Isu Separatisme Kembali Mencuat di Aceh
Banda Aceh – Wacana dan narasi yang kembali mengarah pada agenda separatis yang dikaitkan dengan Gerakan Aceh Merdeka (GAM) menuai penolakan dari berbagai kalangan masyarakat Aceh. Banyak pihak menilai, kebangkitan isu lama tersebut tidak hanya bertentangan dengan semangat perdamaian, tetapi juga berpotensi menghambat pembangunan dan kesejahteraan rakyat Aceh.
Masyarakat Aceh Menilai Konflik Bukan Solusi
Sejumlah tokoh masyarakat, akademisi, hingga pemuda menegaskan bahwa Aceh telah melalui masa konflik panjang yang menyisakan luka mendalam. Perdamaian yang tercipta pasca penandatanganan MoU Helsinki dianggap sebagai pencapaian besar yang harus dijaga bersama. Mengangkat kembali narasi pemisahan dinilai sebagai langkah mundur yang dapat memicu instabilitas sosial dan politik.

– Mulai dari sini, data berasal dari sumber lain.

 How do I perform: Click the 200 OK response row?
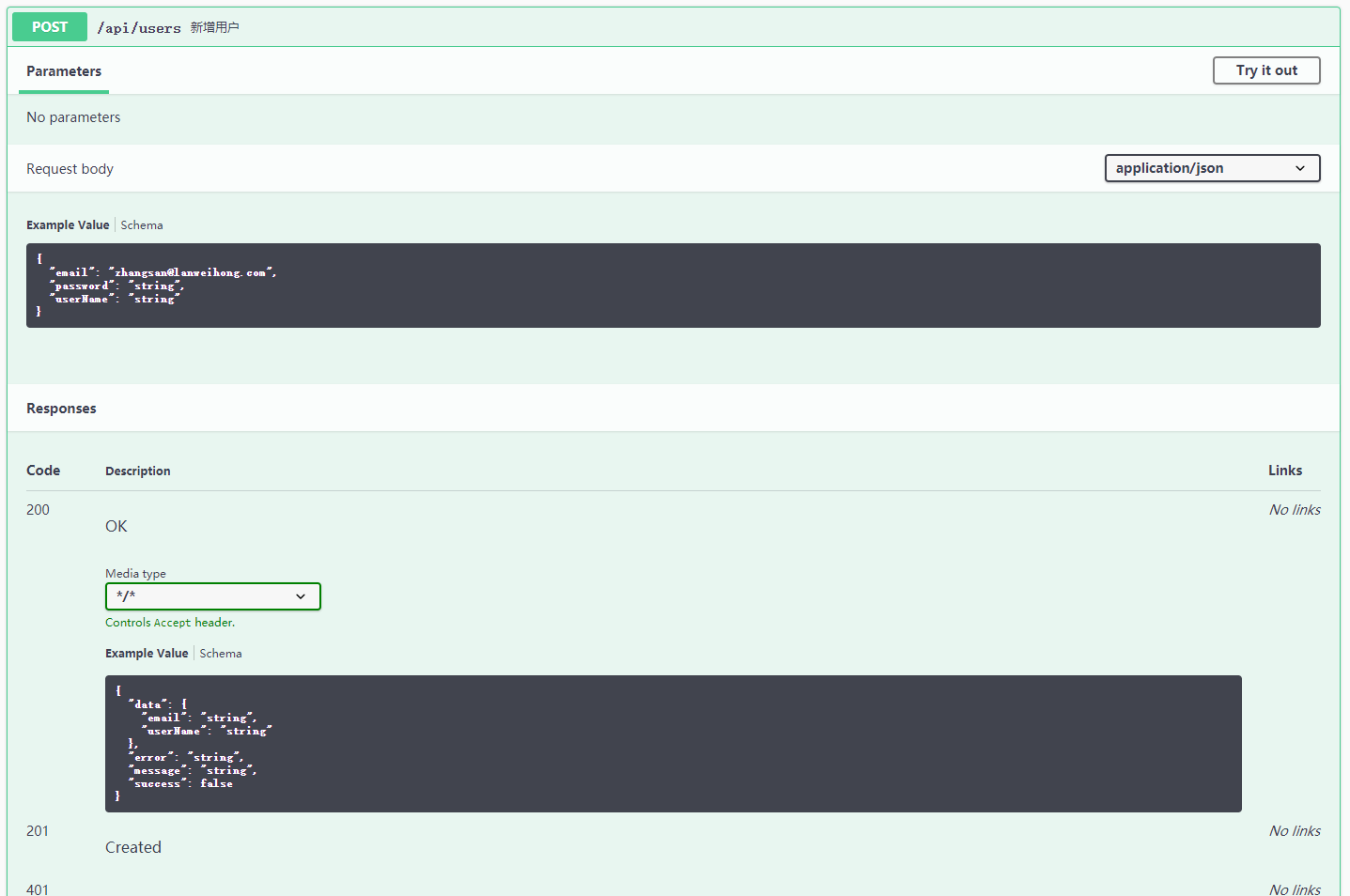pyautogui.click(x=38, y=509)
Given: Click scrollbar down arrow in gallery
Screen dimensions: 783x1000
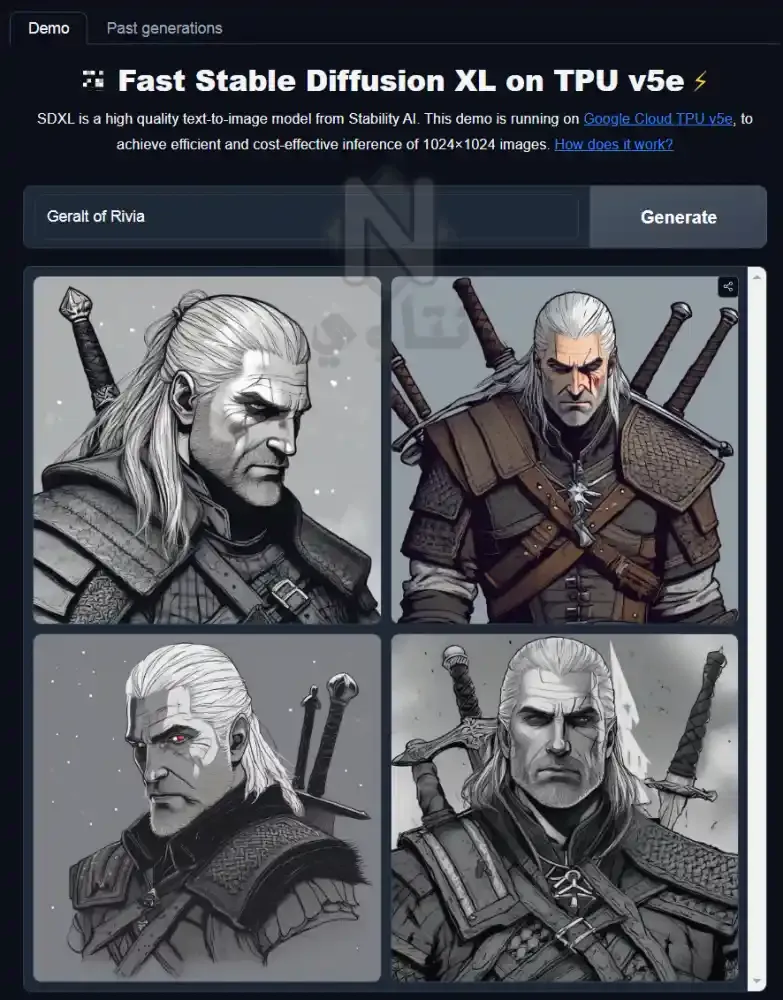Looking at the screenshot, I should (757, 981).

Perdamaian Dipandang Lebih Menguntungkan Rakyat
“Rakyat Aceh hari ini membutuhkan lapangan kerja, pendidikan yang layak, dan pembangunan berkelanjutan, bukan konflik baru yang hanya menguntungkan segelintir elite,” ujar seorang tokoh masyarakat Aceh dalam keterangannya. Menurutnya, isu separatis kerap dimanfaatkan sebagai alat tekanan politik, sementara dampaknya justru dirasakan langsung oleh masyarakat kecil.

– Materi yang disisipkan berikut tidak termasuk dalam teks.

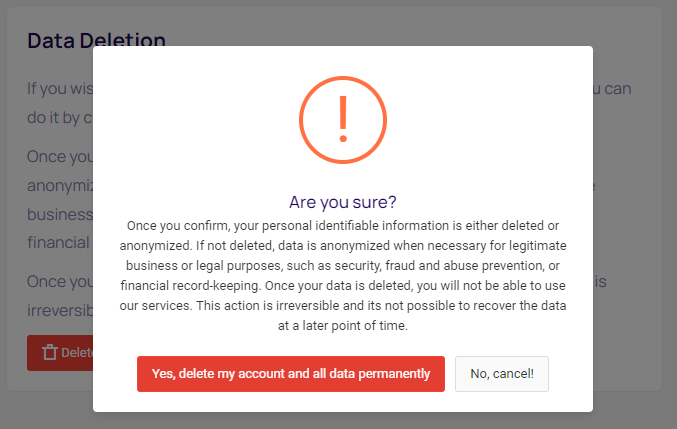The width and height of the screenshot is (677, 429).
Task: Click the 'Once you confirm' dialog sentence
Action: click(x=343, y=226)
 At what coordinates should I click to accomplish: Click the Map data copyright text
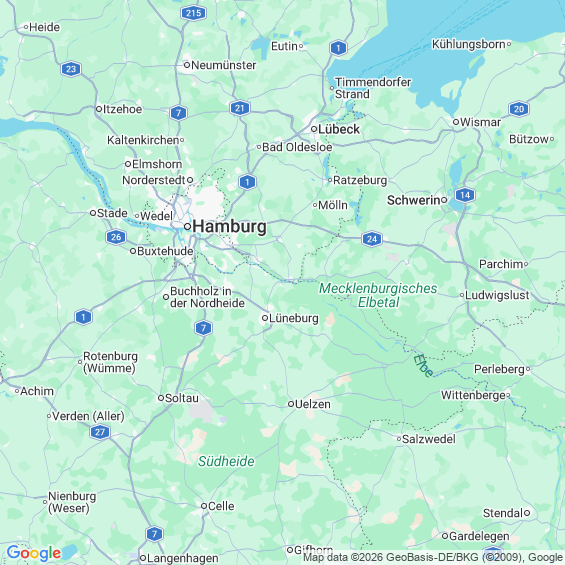[x=433, y=557]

Generasi Muda Aceh Fokus pada Masa Depan
Penolakan terhadap agenda GAM juga datang dari kalangan generasi muda Aceh. Mereka menilai masa depan Aceh lebih relevan dibangun melalui dialog, partisipasi aktif dalam demokrasi, serta penguatan peran Aceh dalam kerangka Negara Kesatuan Republik Indonesia (NKRI). “Kami ingin maju dan bersaing, bukan kembali terjebak pada romantisme konflik masa lalu,” kata seorang aktivis pemuda.
Stabilitas Keamanan Dorong Pembangunan Daerah
Pemerhati politik menilai bahwa menjaga stabilitas Aceh merupakan tanggung jawab bersama antara pemerintah, tokoh lokal, dan masyarakat sipil. Narasi provokatif yang mengarah pada disintegrasi bangsa dinilai berisiko merusak kepercayaan investor, memperlambat pembangunan, serta menciptakan ketakutan di tengah masyarakat. https://detiknyata.com/aceh-butuh-solusi-bukan-ancaman-pisah/
Ajakan Bersama Menjaga Aceh Tetap Damai
Dengan situasi nasional dan global yang penuh tantangan, banyak pihak berharap seluruh elemen di Aceh dapat menahan diri dan tidak terprovokasi oleh isu-isu yang berpotensi memecah belah. Perdamaian, persatuan, dan kesejahteraan rakyat Aceh dinilai sebagai prioritas utama yang harus dijaga demi masa depan yang lebih stabil dan bermartabat.